8 Ways to Celebrate the Summer Solstice
Girl wearing a wildflower crown.
Why is June 20 or 21 the longest day (and shortest night) of the year? It’s when the sun reaches its highest point. Share summer solstice facts with your kids (from a homeschooling mom’s blog). Here’s a short video on the difference between a solstice and an equinox. Here are more solstice facts for kids. Learn about how the solstice was celebrated in history.
Enjoy summer solstice activities including how to make a daisy chain and a homemade kite.
Make your own sun dial, using a paper plate, chopstick or pencil in the center (secured with glue or clay), and markers or pencils to mark the hours 1 through 12 around the end of the plate. Set the plate and stick outside in full sunlight, and mark lines along the shadow every hour to find out where the numbers should be placed.
“Midsummer” refers to the summer solstice, and the night before is called Midsummer Eve. Watch a film version of A Midsummer Night’s Dream, or read the play out loud.
Enjoy a meal with a menu inspired by A Midsummer Night’s Dream, perhaps eaten outside in a garden or local park.
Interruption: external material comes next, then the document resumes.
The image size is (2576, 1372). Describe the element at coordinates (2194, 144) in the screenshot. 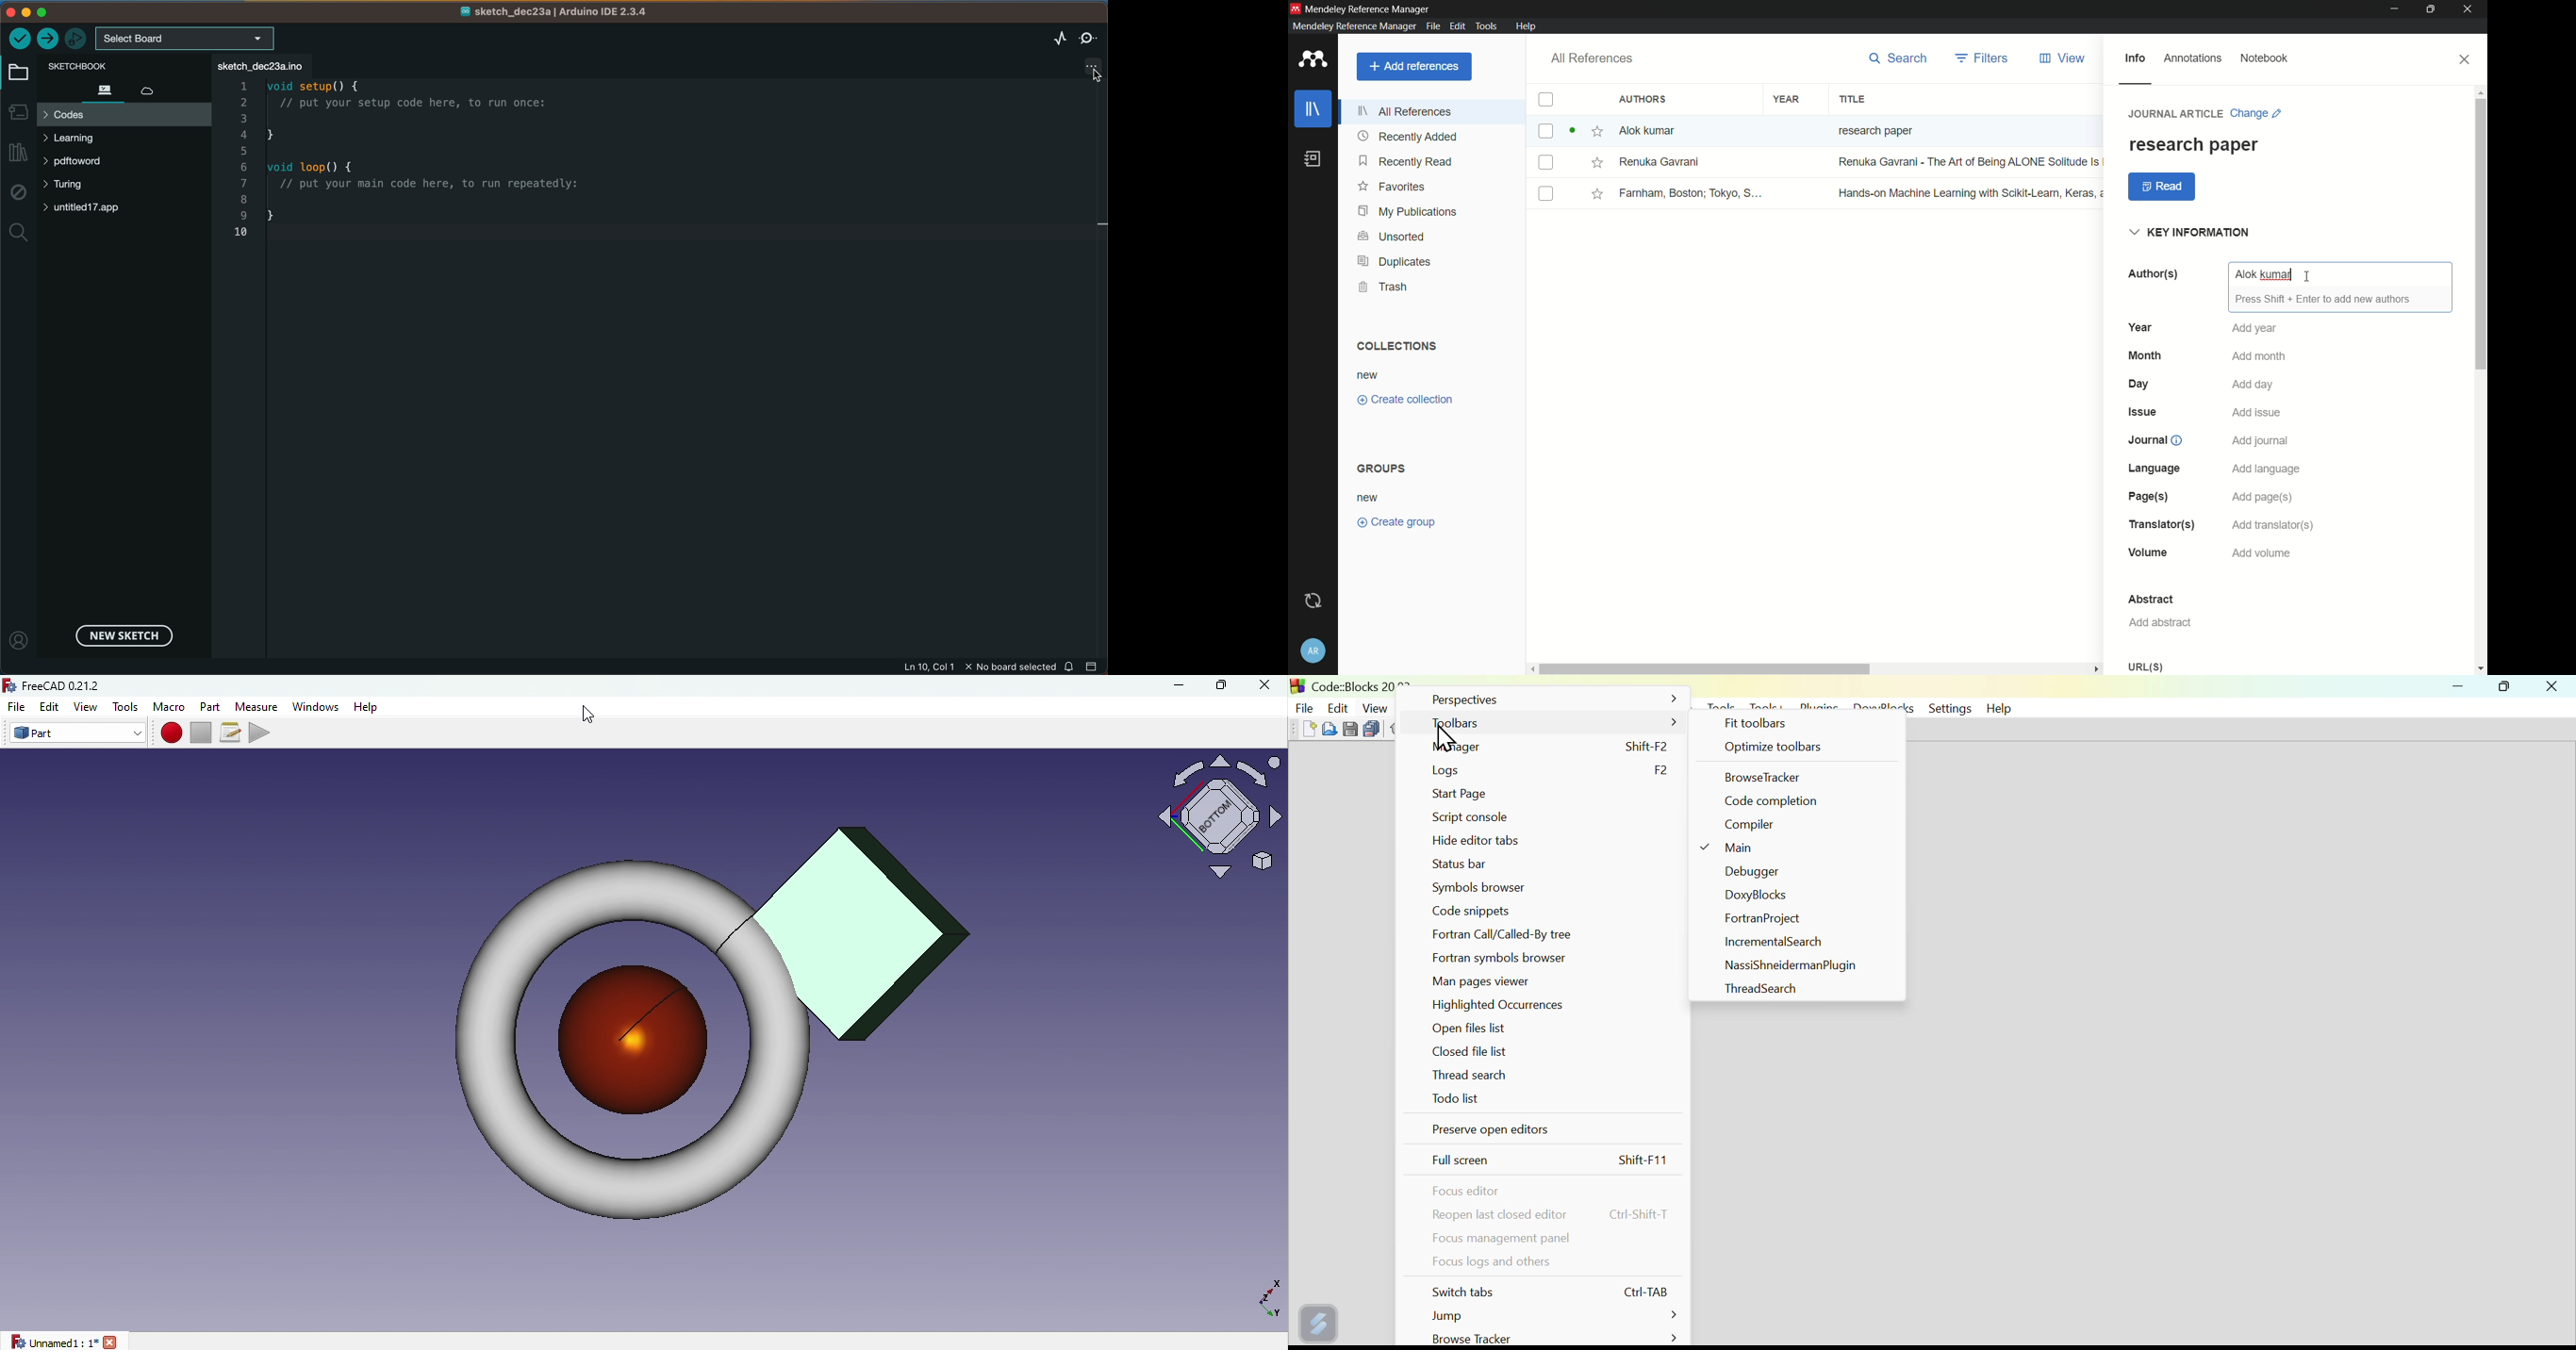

Here’s my imagined menu:
Donkey Ear Appetizer: endive leaves with dip or salsa of choice
4-Ingredient Athenian Lovers’ Salad: choose 4 salad ingredients such as romaine, tomatoes, peppers and feta
Fairy Hair Pasta (use angel hair or vermicelli noodles) with sauce or topping of your choice
Enchanted Forest Brownies with hidden ingredients (nuts, dried fruits, coconut— go wild)
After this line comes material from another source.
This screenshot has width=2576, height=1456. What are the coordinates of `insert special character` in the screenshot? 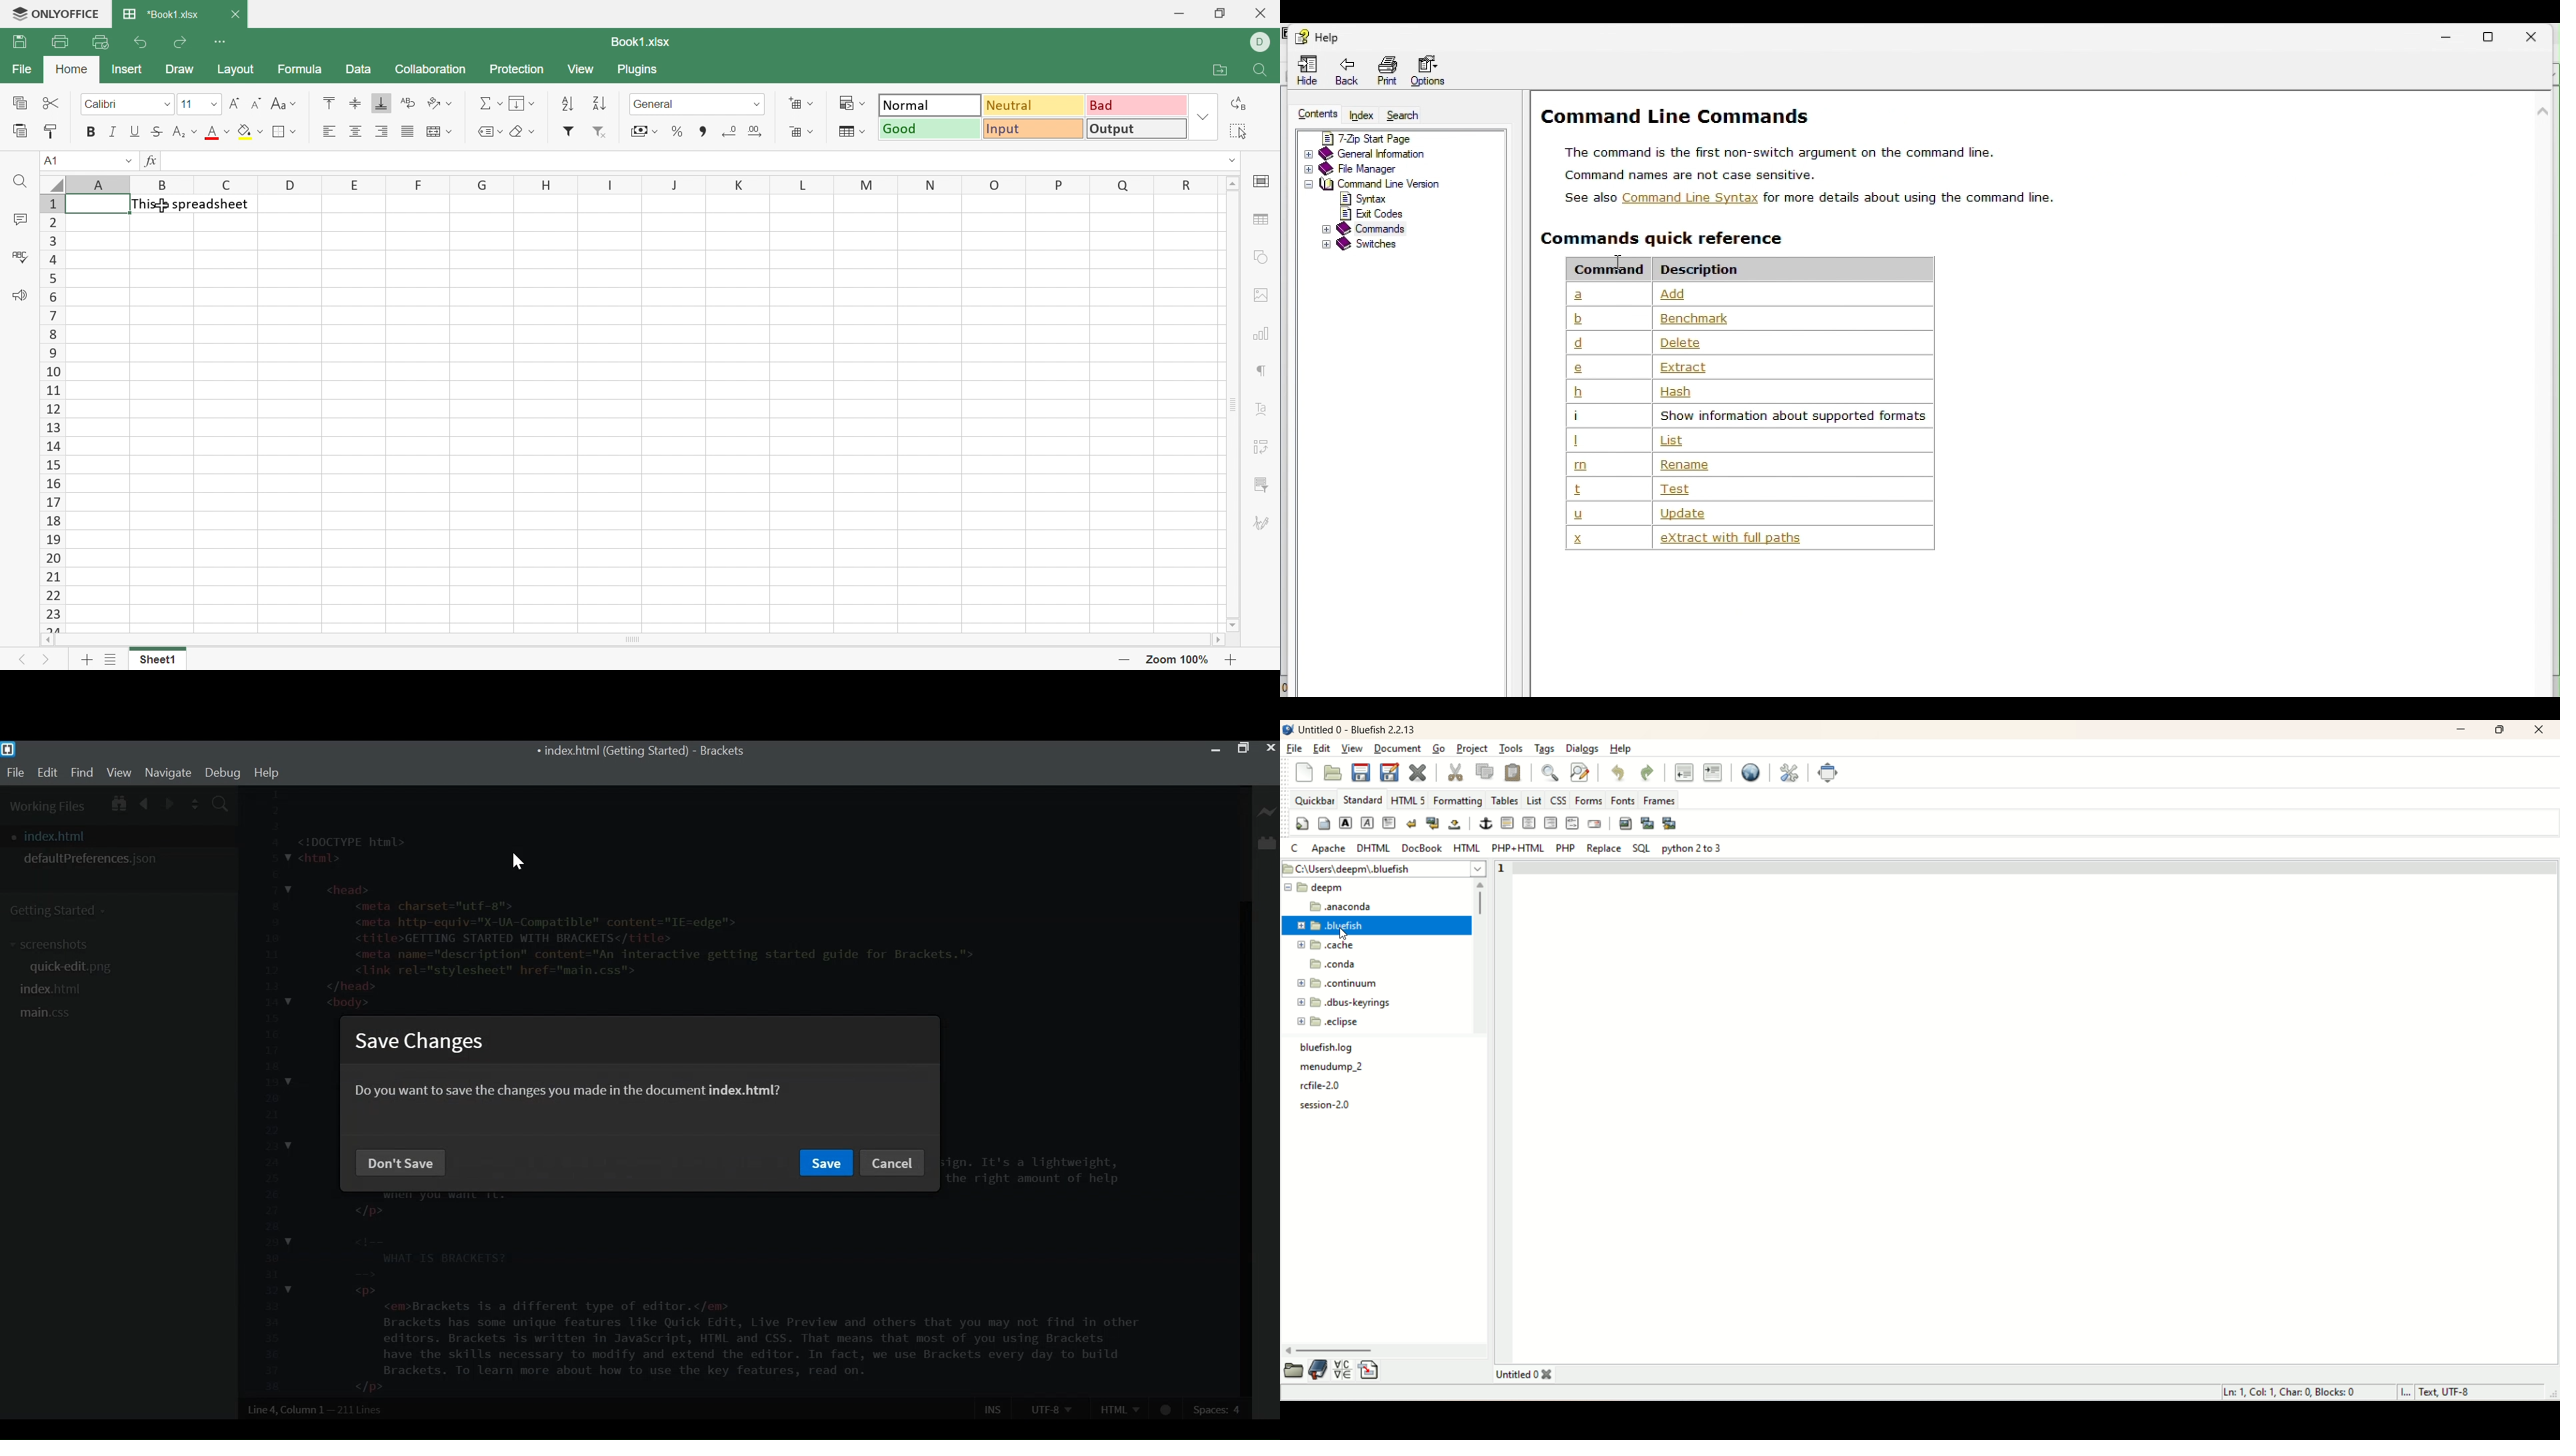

Light candles as the sun sets, stay up late and listen to the Mendelssohn score to Midsummer Night’s Dream. Here’s the overture. While you listen to music, write fairy poems, or an ode to summer. Here are fairy songs and poems by Shakespeare.
Make a pot of sun tea. Take a clean glass jar and fill it with water. Add some tea bags, 4 bags for two quarts of water, cover the jar with a lid and let it sit in the sun. You can also add herbs or sliced fruit if you like, for example, black tea bags with mint leaves and lemon slices. I suggest making herbal tea, such as dried orange peel with hibiscus. Let the tea brew, covered, on a sunny windowsill or even outside for several hours. Here’s a recipe for dried herbal sun tea. You know the tea is ready when it takes on the color of tea. Leftovers can be refrigerated.
Wake up before dawn and greet the new day! Dawn ceremony is an ancient practice, a way of giving thanks for each day. Greet the dawn in your way. I recommend sipping a special mug of tea (maybe some leftover herbal sun tea) as you watch the sun rise. Wear a sun hat and sunglasses if it’s a bright day. Speak or write a list of gratitudes for the year, the summer, the day. Then make a special breakfast, a salute to the sun, perhaps eggs sunny side up!